(DATA FOR REVIEW Opens)

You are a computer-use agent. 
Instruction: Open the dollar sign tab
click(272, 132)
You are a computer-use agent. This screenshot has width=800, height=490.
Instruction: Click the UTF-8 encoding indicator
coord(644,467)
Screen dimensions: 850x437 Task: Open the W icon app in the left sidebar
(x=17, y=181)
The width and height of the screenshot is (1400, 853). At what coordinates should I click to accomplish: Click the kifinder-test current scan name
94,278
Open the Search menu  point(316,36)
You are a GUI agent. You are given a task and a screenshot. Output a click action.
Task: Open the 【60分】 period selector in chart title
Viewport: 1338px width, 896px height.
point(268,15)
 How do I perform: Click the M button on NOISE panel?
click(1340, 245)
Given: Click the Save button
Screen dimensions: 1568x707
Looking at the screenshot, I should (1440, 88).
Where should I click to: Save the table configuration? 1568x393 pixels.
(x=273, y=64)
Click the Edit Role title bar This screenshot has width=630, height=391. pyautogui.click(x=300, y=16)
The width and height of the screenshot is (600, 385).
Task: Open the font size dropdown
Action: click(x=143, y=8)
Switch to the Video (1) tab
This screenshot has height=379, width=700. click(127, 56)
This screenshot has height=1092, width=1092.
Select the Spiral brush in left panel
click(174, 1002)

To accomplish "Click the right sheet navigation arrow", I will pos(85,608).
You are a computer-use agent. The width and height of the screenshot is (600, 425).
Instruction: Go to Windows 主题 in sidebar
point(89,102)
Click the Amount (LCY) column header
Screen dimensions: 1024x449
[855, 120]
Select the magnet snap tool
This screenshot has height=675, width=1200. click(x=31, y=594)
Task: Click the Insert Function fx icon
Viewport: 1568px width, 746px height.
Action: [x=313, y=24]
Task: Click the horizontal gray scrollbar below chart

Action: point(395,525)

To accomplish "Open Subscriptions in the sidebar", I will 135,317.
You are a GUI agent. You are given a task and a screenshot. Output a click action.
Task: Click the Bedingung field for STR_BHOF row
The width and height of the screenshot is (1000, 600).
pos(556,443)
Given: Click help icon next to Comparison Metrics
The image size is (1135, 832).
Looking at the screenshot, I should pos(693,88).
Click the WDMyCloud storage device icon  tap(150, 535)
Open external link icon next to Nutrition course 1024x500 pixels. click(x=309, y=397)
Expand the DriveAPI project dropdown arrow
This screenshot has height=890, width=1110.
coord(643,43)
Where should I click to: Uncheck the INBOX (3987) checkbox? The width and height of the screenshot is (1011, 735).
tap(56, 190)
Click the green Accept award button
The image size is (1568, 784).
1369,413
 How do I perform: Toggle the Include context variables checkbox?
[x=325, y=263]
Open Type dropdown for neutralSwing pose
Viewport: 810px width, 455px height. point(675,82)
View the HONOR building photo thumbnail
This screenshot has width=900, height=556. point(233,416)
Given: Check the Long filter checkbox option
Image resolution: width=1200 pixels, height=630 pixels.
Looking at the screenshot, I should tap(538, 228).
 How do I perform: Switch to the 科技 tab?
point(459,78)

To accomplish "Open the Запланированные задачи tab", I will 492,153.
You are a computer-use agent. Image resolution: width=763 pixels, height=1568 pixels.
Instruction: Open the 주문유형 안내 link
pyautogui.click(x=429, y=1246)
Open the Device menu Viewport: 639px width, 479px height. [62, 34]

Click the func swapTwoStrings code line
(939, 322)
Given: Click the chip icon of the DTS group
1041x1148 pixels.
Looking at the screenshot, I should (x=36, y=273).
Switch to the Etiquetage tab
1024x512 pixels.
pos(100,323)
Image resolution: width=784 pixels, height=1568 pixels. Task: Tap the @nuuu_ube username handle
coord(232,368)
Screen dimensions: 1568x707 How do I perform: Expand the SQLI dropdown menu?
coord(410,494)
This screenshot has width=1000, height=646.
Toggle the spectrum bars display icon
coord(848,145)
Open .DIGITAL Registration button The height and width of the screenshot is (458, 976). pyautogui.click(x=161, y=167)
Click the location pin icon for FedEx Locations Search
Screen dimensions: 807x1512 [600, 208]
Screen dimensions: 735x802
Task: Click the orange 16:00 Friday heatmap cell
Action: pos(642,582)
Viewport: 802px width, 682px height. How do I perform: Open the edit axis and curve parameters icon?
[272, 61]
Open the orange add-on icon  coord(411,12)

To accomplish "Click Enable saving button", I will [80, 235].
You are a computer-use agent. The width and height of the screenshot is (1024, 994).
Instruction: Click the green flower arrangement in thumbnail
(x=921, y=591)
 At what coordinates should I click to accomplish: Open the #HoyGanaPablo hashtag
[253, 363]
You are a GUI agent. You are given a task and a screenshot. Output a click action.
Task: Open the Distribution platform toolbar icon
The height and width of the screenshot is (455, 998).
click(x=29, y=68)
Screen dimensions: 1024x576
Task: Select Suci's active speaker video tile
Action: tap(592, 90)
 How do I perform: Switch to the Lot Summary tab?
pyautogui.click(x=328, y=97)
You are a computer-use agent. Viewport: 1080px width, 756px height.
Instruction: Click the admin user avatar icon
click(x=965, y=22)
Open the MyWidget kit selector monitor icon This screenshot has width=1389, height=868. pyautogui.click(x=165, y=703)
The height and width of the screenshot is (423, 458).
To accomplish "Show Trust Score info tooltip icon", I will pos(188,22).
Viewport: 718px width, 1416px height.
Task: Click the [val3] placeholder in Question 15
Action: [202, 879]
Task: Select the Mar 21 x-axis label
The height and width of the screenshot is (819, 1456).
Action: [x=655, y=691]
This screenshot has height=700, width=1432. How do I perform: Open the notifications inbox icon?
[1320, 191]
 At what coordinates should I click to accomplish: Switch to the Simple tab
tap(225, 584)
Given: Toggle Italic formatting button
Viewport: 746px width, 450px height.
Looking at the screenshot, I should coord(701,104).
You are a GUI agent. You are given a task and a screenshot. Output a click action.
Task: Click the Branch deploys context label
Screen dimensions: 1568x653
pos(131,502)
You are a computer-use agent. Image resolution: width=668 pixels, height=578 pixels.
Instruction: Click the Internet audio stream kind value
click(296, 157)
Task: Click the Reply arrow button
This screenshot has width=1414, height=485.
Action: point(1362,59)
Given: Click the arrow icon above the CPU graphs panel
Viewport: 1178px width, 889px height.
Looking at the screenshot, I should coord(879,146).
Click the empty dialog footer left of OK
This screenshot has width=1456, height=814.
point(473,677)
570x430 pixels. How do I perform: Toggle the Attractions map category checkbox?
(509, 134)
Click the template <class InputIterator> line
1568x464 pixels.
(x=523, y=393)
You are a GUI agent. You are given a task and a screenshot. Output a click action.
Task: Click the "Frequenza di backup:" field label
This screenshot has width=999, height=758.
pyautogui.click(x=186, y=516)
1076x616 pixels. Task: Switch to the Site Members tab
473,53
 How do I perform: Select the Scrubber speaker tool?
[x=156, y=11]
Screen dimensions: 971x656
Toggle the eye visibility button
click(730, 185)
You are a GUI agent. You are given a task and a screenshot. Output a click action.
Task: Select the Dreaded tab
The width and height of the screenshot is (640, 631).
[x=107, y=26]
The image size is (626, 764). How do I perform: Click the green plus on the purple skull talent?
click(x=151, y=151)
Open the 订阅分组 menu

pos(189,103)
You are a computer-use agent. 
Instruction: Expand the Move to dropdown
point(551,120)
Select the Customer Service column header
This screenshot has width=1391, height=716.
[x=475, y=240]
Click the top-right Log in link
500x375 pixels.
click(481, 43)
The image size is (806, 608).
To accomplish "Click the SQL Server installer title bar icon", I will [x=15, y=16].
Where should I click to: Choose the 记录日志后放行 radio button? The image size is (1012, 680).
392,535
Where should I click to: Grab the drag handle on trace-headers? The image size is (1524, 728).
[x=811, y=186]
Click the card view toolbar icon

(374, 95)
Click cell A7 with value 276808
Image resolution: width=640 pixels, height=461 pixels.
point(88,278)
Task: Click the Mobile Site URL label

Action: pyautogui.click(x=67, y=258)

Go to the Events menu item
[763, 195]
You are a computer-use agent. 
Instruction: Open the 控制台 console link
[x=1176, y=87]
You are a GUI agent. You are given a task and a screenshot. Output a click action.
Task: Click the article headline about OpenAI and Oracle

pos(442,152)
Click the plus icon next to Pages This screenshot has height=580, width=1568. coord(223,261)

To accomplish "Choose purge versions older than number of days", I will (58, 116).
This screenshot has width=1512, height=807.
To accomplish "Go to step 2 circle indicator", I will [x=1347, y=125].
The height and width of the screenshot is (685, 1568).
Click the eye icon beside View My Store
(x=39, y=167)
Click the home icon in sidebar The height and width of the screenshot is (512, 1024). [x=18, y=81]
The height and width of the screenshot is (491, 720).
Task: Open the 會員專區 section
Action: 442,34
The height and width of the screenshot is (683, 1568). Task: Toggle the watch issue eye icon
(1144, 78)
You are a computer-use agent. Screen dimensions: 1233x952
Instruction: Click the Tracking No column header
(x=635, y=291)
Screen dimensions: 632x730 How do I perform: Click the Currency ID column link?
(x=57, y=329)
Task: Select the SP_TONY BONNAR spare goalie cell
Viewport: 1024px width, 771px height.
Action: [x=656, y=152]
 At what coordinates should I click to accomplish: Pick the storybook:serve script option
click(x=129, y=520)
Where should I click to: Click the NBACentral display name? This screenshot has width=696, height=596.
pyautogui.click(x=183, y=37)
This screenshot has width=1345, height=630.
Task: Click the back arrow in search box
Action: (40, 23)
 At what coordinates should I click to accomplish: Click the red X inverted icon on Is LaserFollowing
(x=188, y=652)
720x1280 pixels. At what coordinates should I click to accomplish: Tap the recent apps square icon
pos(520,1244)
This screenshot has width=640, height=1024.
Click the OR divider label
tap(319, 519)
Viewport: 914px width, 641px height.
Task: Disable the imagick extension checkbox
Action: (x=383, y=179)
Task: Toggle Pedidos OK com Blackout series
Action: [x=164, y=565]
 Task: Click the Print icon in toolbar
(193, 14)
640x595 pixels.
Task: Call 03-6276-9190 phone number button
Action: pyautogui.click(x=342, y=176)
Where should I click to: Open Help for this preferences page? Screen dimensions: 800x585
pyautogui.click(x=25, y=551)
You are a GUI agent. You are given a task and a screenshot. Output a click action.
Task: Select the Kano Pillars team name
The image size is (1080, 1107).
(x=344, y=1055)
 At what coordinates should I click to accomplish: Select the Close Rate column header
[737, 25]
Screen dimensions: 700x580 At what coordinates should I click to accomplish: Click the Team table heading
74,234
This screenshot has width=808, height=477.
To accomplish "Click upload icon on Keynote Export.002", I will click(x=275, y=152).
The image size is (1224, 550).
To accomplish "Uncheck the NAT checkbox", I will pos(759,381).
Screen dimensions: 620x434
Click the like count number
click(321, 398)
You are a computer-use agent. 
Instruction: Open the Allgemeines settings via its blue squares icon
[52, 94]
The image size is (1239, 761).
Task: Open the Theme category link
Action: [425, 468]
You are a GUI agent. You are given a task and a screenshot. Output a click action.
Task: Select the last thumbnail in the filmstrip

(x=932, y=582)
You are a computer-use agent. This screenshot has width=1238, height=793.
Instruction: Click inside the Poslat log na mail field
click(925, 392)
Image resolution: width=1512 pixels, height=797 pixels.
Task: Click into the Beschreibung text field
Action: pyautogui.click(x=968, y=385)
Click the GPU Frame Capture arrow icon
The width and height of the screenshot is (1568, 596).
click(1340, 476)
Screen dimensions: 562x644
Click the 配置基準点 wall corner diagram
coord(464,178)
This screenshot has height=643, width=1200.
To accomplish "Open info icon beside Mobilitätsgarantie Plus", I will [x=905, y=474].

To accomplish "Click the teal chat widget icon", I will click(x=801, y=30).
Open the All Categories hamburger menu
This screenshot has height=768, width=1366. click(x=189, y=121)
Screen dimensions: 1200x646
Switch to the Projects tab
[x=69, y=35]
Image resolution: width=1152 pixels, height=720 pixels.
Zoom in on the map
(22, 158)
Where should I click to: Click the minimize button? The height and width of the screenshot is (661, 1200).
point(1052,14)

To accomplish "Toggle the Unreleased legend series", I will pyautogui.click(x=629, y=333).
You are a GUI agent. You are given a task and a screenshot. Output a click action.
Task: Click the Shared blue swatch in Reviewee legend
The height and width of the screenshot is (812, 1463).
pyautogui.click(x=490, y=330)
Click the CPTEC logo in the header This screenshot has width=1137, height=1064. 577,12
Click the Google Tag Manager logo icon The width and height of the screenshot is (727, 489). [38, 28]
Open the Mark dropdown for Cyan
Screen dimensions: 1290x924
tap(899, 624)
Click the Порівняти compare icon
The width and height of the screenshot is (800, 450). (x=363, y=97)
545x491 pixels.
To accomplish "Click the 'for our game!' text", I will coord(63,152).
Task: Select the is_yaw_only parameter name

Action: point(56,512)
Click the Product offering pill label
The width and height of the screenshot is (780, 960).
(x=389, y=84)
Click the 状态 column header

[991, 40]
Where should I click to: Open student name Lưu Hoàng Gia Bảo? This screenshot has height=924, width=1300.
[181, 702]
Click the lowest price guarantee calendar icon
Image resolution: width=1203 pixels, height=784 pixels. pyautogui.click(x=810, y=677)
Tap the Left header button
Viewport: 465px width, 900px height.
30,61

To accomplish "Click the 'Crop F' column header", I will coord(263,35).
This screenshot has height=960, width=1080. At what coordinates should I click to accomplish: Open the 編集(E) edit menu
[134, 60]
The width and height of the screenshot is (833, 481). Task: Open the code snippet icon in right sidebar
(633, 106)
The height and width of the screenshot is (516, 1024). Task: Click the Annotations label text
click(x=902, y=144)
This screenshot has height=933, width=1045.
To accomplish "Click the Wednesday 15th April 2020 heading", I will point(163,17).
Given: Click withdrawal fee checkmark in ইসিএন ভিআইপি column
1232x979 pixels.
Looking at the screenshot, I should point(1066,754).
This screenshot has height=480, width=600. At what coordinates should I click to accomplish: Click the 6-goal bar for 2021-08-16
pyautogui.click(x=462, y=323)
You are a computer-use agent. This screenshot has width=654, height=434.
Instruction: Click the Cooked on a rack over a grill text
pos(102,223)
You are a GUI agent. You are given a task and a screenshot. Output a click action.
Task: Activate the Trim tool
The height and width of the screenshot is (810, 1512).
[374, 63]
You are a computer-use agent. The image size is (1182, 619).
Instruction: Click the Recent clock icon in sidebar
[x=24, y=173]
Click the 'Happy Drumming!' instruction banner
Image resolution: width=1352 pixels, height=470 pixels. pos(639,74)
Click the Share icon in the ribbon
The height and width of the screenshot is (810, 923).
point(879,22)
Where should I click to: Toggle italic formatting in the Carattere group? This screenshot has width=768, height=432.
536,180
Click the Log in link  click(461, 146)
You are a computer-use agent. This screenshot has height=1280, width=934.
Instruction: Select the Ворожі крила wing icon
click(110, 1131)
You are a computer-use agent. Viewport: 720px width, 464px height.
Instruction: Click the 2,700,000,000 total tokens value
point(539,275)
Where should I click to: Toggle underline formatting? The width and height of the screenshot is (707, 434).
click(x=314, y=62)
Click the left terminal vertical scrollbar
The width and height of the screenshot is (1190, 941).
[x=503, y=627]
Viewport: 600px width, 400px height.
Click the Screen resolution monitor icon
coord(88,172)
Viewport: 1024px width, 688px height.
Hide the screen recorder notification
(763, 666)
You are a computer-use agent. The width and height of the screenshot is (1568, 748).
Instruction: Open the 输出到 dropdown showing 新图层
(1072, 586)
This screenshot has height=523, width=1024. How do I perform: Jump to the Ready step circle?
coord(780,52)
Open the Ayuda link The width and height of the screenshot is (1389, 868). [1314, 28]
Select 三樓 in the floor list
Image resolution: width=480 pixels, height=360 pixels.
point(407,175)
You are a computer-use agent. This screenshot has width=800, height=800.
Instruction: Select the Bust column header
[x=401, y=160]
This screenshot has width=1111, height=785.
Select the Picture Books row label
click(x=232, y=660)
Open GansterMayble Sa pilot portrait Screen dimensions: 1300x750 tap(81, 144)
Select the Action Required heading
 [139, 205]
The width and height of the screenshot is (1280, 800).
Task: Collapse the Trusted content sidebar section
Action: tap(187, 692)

(DATA FOR REVIEW Closes)

EXERCISE INSTRUCTIONS:
Retype the entries exactly from the first line, stopping after the line with "is (600, 425).".

FINISHED EXERCISE:
You are a computer-use agent. 
Instruction: Open the dollar sign tab
click(272, 132)
You are a computer-use agent. This screenshot has width=800, height=490.
Instruction: Click the UTF-8 encoding indicator
coord(644,467)
Screen dimensions: 850x437 Task: Open the W icon app in the left sidebar
(x=17, y=181)
The width and height of the screenshot is (1400, 853). At what coordinates should I click to accomplish: Click the kifinder-test current scan name
94,278
Open the Search menu  point(316,36)
You are a GUI agent. You are given a task and a screenshot. Output a click action.
Task: Open the 【60分】 period selector in chart title
Viewport: 1338px width, 896px height.
point(268,15)
 How do I perform: Click the M button on NOISE panel?
click(1340, 245)
Given: Click the Save button
Screen dimensions: 1568x707
Looking at the screenshot, I should (1440, 88).
Where should I click to: Save the table configuration? 1568x393 pixels.
(x=273, y=64)
Click the Edit Role title bar This screenshot has width=630, height=391. pyautogui.click(x=300, y=16)
The width and height of the screenshot is (600, 385).
Task: Open the font size dropdown
Action: click(x=143, y=8)
Switch to the Video (1) tab
This screenshot has height=379, width=700. click(127, 56)
This screenshot has height=1092, width=1092.
Select the Spiral brush in left panel
click(174, 1002)

To accomplish "Click the right sheet navigation arrow", I will pos(85,608).
You are a computer-use agent. The width and height of the screenshot is (600, 425).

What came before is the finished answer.